WORK INSTRUCTIONS.
Present the records from the line containing "This screenshot has width=1568, height=586." through the line containing "click(x=123, y=194)", inclusive, as a Markdown table with the columns Row and Line, skipping blank lines.

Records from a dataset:

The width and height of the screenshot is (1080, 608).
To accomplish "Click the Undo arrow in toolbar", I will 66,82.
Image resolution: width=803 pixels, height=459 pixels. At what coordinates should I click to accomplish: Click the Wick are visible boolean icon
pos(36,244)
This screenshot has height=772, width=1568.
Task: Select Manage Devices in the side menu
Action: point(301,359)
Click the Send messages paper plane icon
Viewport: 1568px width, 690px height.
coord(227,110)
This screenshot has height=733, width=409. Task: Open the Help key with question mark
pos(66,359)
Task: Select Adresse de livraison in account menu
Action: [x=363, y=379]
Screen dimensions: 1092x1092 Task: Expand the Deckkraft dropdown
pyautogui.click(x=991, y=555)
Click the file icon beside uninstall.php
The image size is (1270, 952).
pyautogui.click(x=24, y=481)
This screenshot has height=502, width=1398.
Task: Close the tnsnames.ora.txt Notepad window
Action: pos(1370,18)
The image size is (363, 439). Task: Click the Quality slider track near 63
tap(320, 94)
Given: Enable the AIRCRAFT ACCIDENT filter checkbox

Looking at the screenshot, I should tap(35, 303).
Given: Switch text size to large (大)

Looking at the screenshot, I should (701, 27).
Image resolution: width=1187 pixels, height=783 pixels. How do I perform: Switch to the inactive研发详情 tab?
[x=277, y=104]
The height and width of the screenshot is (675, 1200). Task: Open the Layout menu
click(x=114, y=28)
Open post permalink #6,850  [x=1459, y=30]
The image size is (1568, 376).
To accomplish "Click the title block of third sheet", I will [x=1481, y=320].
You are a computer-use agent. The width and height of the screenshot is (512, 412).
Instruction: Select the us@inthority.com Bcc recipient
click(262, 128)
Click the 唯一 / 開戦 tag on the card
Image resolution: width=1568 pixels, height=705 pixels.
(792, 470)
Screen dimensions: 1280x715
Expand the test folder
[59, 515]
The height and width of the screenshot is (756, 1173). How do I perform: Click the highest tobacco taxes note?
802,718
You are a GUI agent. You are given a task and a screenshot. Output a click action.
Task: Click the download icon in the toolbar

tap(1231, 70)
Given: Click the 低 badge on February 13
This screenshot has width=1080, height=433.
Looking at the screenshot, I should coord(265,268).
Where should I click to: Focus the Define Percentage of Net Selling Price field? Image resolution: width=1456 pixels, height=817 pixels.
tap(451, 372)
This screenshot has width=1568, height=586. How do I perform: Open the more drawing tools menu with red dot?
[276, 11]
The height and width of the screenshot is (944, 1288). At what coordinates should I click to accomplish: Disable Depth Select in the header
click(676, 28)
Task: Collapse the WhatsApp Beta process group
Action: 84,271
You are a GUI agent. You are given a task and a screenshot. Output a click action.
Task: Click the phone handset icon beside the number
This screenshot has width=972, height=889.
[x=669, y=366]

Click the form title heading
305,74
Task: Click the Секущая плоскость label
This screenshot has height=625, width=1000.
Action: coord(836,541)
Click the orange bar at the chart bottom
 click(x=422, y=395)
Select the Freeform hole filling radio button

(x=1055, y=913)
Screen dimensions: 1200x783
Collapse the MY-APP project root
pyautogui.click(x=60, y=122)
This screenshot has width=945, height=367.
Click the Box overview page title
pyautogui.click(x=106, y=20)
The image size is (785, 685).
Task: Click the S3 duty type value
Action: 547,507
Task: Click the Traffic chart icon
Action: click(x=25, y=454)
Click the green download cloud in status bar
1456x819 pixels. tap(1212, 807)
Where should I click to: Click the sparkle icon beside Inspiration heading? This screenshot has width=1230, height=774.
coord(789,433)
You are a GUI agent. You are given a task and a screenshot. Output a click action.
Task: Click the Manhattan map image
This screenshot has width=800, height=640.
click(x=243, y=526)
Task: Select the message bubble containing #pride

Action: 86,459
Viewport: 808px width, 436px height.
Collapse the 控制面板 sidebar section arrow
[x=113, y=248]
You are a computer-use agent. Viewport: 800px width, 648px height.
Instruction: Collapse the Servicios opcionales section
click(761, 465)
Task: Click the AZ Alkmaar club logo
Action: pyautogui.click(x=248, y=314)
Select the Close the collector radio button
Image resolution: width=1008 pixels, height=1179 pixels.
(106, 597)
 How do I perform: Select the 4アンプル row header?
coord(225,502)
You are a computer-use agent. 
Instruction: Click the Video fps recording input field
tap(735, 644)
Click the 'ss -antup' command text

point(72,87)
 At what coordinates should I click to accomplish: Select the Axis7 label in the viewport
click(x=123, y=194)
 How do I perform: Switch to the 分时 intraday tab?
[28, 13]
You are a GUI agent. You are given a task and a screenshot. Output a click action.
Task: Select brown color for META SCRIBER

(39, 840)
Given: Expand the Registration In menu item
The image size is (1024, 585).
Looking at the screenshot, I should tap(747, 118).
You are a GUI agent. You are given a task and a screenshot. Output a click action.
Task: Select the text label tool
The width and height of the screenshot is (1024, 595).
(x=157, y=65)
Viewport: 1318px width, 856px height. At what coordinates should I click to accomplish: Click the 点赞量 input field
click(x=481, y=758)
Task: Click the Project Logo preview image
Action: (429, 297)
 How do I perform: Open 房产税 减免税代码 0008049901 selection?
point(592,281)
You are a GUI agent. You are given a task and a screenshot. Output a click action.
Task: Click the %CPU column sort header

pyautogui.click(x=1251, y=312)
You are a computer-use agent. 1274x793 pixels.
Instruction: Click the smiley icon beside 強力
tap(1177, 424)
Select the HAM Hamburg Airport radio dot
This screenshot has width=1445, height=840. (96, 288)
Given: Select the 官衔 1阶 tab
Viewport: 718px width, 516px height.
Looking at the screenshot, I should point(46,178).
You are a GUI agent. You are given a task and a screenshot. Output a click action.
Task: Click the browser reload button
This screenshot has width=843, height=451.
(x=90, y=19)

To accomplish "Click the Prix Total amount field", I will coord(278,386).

FINAL RESULT.
| Row | Line |
|---|---|
| 1 | This screenshot has width=1568, height=586. How do I perform: Open the more drawing tools menu with red dot? |
| 2 | [276, 11] |
| 3 | The height and width of the screenshot is (944, 1288). At what coordinates should I click to accomplish: Disable Depth Select in the header |
| 4 | click(676, 28) |
| 5 | Task: Collapse the WhatsApp Beta process group |
| 6 | Action: 84,271 |
| 7 | You are a GUI agent. You are given a task and a screenshot. Output a click action. |
| 8 | Task: Click the phone handset icon beside the number |
| 9 | This screenshot has width=972, height=889. |
| 10 | [x=669, y=366] |
| 11 | Click the form title heading |
| 12 | 305,74 |
| 13 | Task: Click the Секущая плоскость label |
| 14 | This screenshot has height=625, width=1000. |
| 15 | Action: coord(836,541) |
| 16 | Click the orange bar at the chart bottom |
| 17 |  click(x=422, y=395) |
| 18 | Select the Freeform hole filling radio button |
| 19 | (x=1055, y=913) |
| 20 | Screen dimensions: 1200x783 |
| 21 | Collapse the MY-APP project root |
| 22 | pyautogui.click(x=60, y=122) |
| 23 | This screenshot has width=945, height=367. |
| 24 | Click the Box overview page title |
| 25 | pyautogui.click(x=106, y=20) |
| 26 | The image size is (785, 685). |
| 27 | Task: Click the S3 duty type value |
| 28 | Action: 547,507 |
| 29 | Task: Click the Traffic chart icon |
| 30 | Action: click(x=25, y=454) |
| 31 | Click the green download cloud in status bar |
| 32 | 1456x819 pixels. tap(1212, 807) |
| 33 | Where should I click to: Click the sparkle icon beside Inspiration heading? This screenshot has width=1230, height=774. |
| 34 | coord(789,433) |
| 35 | You are a GUI agent. You are given a task and a screenshot. Output a click action. |
| 36 | Task: Click the Manhattan map image |
| 37 | This screenshot has width=800, height=640. |
| 38 | click(x=243, y=526) |
| 39 | Task: Select the message bubble containing #pride |
| 40 | Action: 86,459 |
| 41 | Viewport: 808px width, 436px height. |
| 42 | Collapse the 控制面板 sidebar section arrow |
| 43 | [x=113, y=248] |
| 44 | You are a computer-use agent. Viewport: 800px width, 648px height. |
| 45 | Instruction: Collapse the Servicios opcionales section |
| 46 | click(761, 465) |
| 47 | Task: Click the AZ Alkmaar club logo |
| 48 | Action: pyautogui.click(x=248, y=314) |
| 49 | Select the Close the collector radio button |
| 50 | Image resolution: width=1008 pixels, height=1179 pixels. |
| 51 | (106, 597) |
| 52 |  How do I perform: Select the 4アンプル row header? |
| 53 | coord(225,502) |
| 54 | You are a computer-use agent.  |
| 55 | Instruction: Click the Video fps recording input field |
| 56 | tap(735, 644) |
| 57 | Click the 'ss -antup' command text |
| 58 | point(72,87) |
| 59 |  At what coordinates should I click to accomplish: Select the Axis7 label in the viewport |
| 60 | click(x=123, y=194) |